Problem to solve> Everything in the data below is left aside except the lines from the one containing "Where should I click to: Click" through the one containing "830x591 pixels."; repeat those exactly.

⟨

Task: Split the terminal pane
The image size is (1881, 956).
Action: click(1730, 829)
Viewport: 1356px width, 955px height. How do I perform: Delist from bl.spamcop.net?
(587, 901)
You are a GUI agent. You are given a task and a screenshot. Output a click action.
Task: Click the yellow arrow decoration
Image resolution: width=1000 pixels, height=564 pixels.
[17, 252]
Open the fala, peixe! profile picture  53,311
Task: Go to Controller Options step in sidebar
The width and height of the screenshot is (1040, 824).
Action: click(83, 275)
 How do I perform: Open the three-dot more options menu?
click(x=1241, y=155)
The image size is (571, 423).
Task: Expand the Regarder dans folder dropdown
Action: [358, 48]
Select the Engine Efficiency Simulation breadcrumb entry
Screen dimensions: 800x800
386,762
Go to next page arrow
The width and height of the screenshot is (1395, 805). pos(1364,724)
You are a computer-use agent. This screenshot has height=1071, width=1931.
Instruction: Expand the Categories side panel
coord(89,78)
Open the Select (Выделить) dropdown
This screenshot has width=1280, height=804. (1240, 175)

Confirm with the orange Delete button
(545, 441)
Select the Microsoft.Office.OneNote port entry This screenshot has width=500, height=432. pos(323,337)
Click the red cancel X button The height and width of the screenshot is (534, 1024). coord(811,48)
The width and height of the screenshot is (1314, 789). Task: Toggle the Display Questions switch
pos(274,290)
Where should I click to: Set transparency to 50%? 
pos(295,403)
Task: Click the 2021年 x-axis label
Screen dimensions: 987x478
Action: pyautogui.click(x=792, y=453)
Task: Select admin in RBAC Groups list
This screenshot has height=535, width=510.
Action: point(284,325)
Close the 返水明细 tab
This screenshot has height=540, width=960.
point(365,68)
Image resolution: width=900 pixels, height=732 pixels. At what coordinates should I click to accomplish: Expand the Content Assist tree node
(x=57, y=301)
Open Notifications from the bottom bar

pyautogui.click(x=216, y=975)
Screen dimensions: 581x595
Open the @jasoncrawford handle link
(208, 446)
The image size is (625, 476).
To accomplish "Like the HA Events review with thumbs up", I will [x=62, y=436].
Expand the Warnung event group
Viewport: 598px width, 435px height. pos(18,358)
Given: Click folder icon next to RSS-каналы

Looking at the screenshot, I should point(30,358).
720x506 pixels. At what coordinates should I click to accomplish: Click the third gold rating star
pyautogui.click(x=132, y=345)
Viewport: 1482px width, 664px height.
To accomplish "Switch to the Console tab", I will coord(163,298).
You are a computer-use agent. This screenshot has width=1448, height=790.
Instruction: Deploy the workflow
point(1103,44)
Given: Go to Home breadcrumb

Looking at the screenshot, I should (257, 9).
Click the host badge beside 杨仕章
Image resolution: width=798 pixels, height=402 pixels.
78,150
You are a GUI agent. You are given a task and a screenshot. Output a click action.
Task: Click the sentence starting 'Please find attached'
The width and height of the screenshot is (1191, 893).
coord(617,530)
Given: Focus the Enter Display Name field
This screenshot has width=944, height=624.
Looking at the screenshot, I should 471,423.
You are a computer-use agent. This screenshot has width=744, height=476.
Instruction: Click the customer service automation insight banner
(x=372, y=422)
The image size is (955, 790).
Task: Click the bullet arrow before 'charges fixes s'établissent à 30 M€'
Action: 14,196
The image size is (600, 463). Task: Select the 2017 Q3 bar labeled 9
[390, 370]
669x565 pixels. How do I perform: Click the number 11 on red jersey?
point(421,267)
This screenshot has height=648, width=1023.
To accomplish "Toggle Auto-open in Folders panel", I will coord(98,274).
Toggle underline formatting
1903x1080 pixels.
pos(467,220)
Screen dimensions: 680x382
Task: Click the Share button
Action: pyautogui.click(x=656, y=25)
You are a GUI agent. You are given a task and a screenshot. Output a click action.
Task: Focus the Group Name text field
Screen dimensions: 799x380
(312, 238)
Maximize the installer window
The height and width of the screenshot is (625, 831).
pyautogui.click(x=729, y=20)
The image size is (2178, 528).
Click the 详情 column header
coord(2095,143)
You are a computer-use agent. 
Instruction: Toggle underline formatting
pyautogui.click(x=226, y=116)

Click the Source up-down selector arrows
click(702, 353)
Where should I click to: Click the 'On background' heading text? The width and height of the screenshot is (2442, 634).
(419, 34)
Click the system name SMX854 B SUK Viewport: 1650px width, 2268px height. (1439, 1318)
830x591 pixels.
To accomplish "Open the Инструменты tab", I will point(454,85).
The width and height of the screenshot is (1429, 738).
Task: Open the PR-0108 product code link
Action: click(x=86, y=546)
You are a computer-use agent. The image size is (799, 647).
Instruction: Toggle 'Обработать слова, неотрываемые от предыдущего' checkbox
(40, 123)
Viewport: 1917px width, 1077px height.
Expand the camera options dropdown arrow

⟩

Exercise answer>
Where should I click to: Click the 'On background' heading text? The width and height of the screenshot is (2442, 634).
(419, 34)
Click the system name SMX854 B SUK Viewport: 1650px width, 2268px height. (1439, 1318)
830x591 pixels.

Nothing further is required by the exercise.